Norwegian musician and composer (born 1973)

Wetle Holte (born 4 September 1973) is a Norwegian drummer and composer known for his collaborations with Silje Neergård, Kirsti Huke, Eivind Aarset, Wibutee, Bugge Wesseltoft, Anja Garbarek, and others.

==Life and career==
Holte was born in Skien and is a graduate from the jazz programme at Trondheim Musikkonservatorium, where in 1996, he co-founded the jazz trio Triangle—later to become Wibutee—with Håkon Kornstad and Per Zanussi. In 1998, they released their debut album, Newborn Thing, and followed it with Eight Domestic Challenges in 2001 and Playmachine in 2004. In 2006, the trio released the Spellemannprisen-nominated album Sweet Mental.

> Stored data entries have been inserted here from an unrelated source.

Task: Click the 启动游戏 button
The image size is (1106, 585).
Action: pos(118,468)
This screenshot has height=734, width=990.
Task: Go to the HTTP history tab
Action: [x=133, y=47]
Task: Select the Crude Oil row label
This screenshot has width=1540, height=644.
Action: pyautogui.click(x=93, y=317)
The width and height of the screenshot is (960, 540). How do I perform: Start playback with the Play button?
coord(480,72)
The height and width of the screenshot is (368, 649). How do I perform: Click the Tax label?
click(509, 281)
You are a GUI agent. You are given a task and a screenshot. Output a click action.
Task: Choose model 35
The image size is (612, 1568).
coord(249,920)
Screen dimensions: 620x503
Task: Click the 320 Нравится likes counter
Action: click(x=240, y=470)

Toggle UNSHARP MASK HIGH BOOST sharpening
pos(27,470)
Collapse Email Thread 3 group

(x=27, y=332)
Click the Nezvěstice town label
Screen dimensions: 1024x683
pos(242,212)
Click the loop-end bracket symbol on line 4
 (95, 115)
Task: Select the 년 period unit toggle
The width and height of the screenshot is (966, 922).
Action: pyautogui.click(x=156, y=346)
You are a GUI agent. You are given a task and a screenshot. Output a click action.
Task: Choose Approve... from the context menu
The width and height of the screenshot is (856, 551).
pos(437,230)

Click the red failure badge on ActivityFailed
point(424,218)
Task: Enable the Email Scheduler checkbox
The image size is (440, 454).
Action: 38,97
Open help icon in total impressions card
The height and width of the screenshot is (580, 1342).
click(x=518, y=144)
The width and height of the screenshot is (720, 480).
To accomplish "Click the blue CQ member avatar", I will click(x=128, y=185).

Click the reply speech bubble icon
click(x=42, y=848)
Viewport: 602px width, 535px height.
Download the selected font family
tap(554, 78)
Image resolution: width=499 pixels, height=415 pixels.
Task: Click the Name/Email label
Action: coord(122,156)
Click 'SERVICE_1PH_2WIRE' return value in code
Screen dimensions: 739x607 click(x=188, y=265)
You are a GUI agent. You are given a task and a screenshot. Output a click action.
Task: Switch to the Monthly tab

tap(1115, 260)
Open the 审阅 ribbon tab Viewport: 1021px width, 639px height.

Holte has also collaborated for over a decade with Eivind Aarset in projects like Électronique Noire and The Sonic Codex Orchestra, and he contributed to Bugge Wesseltoft's Jazzland Community in 2007.

==Discography==
===Solo===
- Hurricane featuring Kirsti Huke (2012)

===Collaborations===
- With Wibutee
- Newborn Thing (1998)
- Eight Domestic Challenges (2001)
- Playmachine (2004)
- Sweet Mental (2006)

- With Eivind Aarset
- Light Extracts (2001 – with Électronique Noire)
- Connected (2004)
- Sonic Codex (2007)
- Live Extracts (2010 – with The Sonic Codex Orchestra)

- With Jazzland Community
- Jazzland Community (2007)

- With Grand Telemark
- Grand Telemark (2008)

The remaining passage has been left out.